How soon to communicate about incidents
There’s no single standard for communication time with users, ask different operations engineers, and you’ll get very different answers. To determine the correct time to contact users, consider asking the following general questions:- Do you want to notify users when you’re only investigating a problem, not even sure if it’s a technical failure on your service or a false report?
- Are you comfortable with users hearing about a failure that may not have an effect on them? For example, would you inform users of an outage even if it was limited to one geographic region, or would you want to limit who saw that communication to those in the affected region?
- In the last 5 incidents that generated feedback from users, how often was your team’s communication a major problem?
Automate communication when possible
During total outages, where some or all users are totally unable to use your service, no amount of delay in notifying affected users will feel acceptable to those users. Users expect that the second your service goes down, the login box on your page will be replaced with a ‘technical difficulties, please stand by’ message. While users always have high expectations, this one does feel reasonable: after all shouldn’t it be trivial to detect that a service is completely down, then list that on a status page automatically? On the other hand, we don’t want to tell users not to log in when the service is working fine. So while it’s best to automate status messages, we require a robust tool to detect these outages. You should, wherever possible, have an automated system that shows the availability of your service. Such an automated communication tool should do the following:- Regularly make requests of your key services
- Implement retry logic, checking again if any request fails
- Make requests from a broad geographic area, not relying on a single network route or availability zone
- Output the results of these checks to a publicly available status page
Trust your on-call team
As mentioned elsewhere in our guide to incident response playbooks, having a plan for dealing with outages and other issues is a huge source of psychological safety for an on-call team. However, while a plan is a good thing to have, you must always trust that your team will need to make their own decisions. I’ll draw an example from my own experience:One evening a sales person got in touch with the on-call team saying that the site was completely down. The sales person was at the client’s offices and had the site fail during a training as they were showing the interface to 100 engineers. Our tech support team member tried loading the same, frequently used, page and also got a 404 status. We spent a few minutes troubleshooting, switching to different accounts and making sure we weren’t dealing with an invalid browser cache. “Should we update the main page?” asked the tech support person. Clearly, if the site was completely unusable, we should make an update, but I asked her to wait. At the time I barely knew why I made that decision, but in retrospect I recall that I’d been waiting for the last few minutes for the page to load on a very slow mobile connection in our building’s basement. Sure enough, the page loaded fine. The office network was having a hardware problem. And the sales person on location? They’d been using a VPN to our network without realizing!In the case above, our team was tempted to notify tens of thousands of users of an outage that not one of them would have experienced. There is no hard and fast algorithmic path to deciding if all users need to be notified or a status page updated, there are always small and hard to define indications of an outage’s severity.

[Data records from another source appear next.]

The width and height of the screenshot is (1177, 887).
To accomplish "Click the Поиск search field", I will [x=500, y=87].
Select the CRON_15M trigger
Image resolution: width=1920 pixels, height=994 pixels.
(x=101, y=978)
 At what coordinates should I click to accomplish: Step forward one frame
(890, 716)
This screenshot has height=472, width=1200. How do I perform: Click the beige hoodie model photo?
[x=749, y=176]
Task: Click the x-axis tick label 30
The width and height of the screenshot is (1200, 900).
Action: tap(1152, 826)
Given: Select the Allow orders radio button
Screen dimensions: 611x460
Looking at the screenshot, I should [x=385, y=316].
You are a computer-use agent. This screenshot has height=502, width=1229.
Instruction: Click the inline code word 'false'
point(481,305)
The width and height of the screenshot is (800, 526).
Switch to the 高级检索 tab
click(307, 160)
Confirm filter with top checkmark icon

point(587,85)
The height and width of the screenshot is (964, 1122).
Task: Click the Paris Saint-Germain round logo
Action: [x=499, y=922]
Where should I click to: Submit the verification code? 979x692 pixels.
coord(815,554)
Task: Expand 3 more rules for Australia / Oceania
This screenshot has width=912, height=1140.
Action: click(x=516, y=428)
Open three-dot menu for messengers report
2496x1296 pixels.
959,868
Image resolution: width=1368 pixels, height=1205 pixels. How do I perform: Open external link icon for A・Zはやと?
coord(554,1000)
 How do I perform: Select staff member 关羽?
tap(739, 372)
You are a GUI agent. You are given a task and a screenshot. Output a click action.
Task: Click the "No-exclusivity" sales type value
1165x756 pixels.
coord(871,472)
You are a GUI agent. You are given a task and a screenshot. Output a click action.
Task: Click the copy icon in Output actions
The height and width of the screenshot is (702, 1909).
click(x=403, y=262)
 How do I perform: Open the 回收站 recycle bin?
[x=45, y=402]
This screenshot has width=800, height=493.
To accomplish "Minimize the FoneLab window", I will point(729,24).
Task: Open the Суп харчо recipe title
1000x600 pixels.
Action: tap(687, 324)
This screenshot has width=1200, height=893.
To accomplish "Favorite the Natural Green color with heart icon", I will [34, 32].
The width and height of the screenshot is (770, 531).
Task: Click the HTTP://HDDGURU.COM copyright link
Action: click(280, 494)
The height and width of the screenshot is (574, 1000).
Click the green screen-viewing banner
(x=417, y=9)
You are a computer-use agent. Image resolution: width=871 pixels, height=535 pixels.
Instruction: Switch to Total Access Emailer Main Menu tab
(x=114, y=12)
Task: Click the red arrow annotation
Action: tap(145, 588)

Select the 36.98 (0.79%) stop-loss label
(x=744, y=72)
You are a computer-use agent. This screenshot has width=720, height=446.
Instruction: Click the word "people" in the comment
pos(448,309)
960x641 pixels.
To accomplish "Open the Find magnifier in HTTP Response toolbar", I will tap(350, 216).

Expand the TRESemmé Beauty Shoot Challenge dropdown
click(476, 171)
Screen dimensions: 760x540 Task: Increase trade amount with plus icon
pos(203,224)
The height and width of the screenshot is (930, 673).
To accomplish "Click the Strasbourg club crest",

Delegate communications on the on-call team
Any documentation of an incident response process will divide the response into separate stages of detection, classification, communication, et cetera.

- The support or sales engineer tasked with communication is likely to understand what exactly this outage means for most users, as users average behavior is more clear to someone who works with users directly.
- Customer-facing engineers are often the best people to identify expected behavior for the product, proving enormously helpful during the diagnosis stage.